What is ‘General Consent’ for the CBI
Meghalaya has withdrawn consent to the CBI to investigate cases in the state, becoming the ninth state in the country to have taken this step.
- The CBI is governed by The Delhi Special Police Establishment (DSPE) Act, 1946, and it must mandatorily obtain the consent of the state government concerned before beginning to investigate a crime in a state.
- The CBI’s position is in this respect different from that of the National Investigation Agency (NIA), which is governed by The NIA Act, 2008, and has jurisdiction across the country.
- The consent of the state government to CBI can be either case-specific or general.
What does the withdrawal of general consent mean?
- It means the CBI will not be able to register any fresh case involving officials of the central government or a private person in the state without the consent of the state government.
Court rulings and current status:
- In Vinay Mishra vs the CBI, the Calcutta HC ruled in July this year that corruption cases must be treated equally across the country, and a central government employee could not be “distinguished” just because his office was located in a state that had withdrawn general consent. The HC also said that withdrawal of consent would apply in cases where exclusively employees of the state government were involved.
- The agency can use the Calcutta HC order to its advantage until it is — if it is — struck down by the SC.

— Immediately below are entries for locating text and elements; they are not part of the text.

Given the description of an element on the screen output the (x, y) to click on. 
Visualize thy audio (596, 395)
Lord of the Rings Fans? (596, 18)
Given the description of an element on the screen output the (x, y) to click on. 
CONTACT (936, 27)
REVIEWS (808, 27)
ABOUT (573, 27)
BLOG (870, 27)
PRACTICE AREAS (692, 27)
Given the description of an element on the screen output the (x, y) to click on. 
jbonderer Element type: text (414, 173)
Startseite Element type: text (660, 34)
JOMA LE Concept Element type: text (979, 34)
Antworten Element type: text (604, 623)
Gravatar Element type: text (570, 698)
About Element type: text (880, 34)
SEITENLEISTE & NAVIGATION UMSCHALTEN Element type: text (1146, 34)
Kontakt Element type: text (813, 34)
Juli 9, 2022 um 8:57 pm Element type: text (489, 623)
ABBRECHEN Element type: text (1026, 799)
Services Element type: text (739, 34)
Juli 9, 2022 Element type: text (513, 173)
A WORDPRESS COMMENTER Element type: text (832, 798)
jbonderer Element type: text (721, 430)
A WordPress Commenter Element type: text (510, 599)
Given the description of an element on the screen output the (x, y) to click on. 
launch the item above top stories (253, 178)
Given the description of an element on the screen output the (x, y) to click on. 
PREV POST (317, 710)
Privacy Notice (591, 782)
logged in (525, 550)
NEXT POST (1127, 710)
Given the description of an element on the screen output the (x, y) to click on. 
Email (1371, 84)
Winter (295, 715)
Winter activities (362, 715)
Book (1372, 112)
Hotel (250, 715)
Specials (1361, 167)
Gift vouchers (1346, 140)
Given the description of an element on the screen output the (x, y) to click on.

- Even otherwise, the withdrawal of consent did not make the CBI defunct in a state — it retained the power to investigate cases that had been registered before consent was withdrawn.
- Also, a case registered anywhere else in the country, which involved individuals stationed in these states, allowed the CBI’s jurisdiction to extend to these states.
- There is ambiguity on whether the CBI can carry out a search in connection with an old case without the consent of the state government. But the agency has the option to get a warrant from a local court in the state and conduct the search.
- Finally, consent does not apply in cases where someone has been caught red-handed taking a bribe.
But what about fresh cases?
- Again, the CBI could use the Calcutta HC order to register a fresh case in any state.
- Alternatively, it could file a case in Delhi and continue to investigate people inside these states. The CBI could register cases in Delhi if some part of the offence is connected with Delhi, and still arrest and prosecute individuals in these states.
To what extent is the CBI ‘its master’s voice’?
- After the 2018 amendments to the Prevention of Corruption Act, 1988, the Centre has come to exercise power over the CBI not just administratively, but also legally.
- It is now mandatory for the CBI to seek the Centre’s permission before registering a case of corruption against any government servant.
- Earlier, the Centre had mandated that such permission was required only for officials of the level of joint secretary and higher which has now been extended.